Friday, January 15, 2016

Sake and Radioactivity:

Another Beverage with Benefits

It looks like I have an opportunity to start my blog this year with yet another claim of a beneficial effect of alcohol.  (Those who have been following this blog for some time will recall that I have previously written several posts on various intersections between radiation and wine, whiskey, and cheese.) 

This time, the beverage in question is sake.  A new study alleges that sake may help counter the effects of radiation poisoning.  The effect is postulated to be due to antioxidative characteristics of sake. 

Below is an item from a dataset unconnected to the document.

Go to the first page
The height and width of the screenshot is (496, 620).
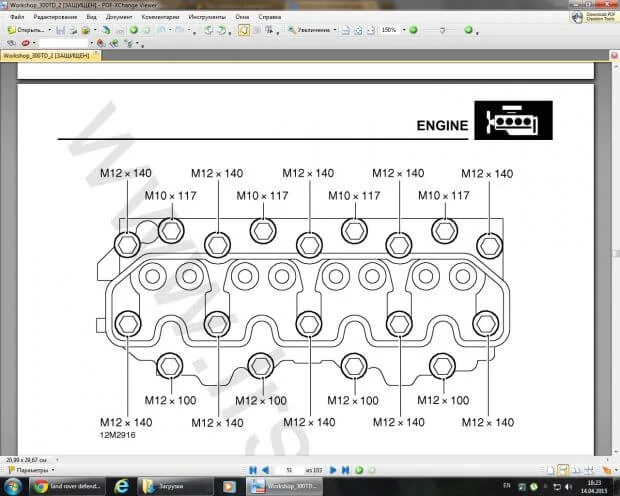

So far, the benefit has been demonstrated only in the case of mice.  Of course, it would be hard to do a controlled study on humans!  But the interesting part was that the effect was not attributed to alcohol alone, as the study did compare the response to radiation poisoning in mice that consumed sake, mice that consumed ethanol, and mice that abstained from alcohol altogether. 

In the interests of full disclosure, I haven't reviewed the study in detail.  However, I do find it interesting to hear of findings that both sake and red wine (in both cases, used in moderation) might confer benefits against effects of radiation.  It is certainly an area that may merit further study! 




  1. A couple of tanker trunks brimmed with free sake would be a good way way to dissolve the fears and kick-start all those towns around Fukushima!

  2. There's an old-boys tale (since it originated in the nuclear navy, one can hardly call it an "old-wives" tale) that drinking beer is good if you have ingested too much tritium. But why would you ingest too much tritium in the first place?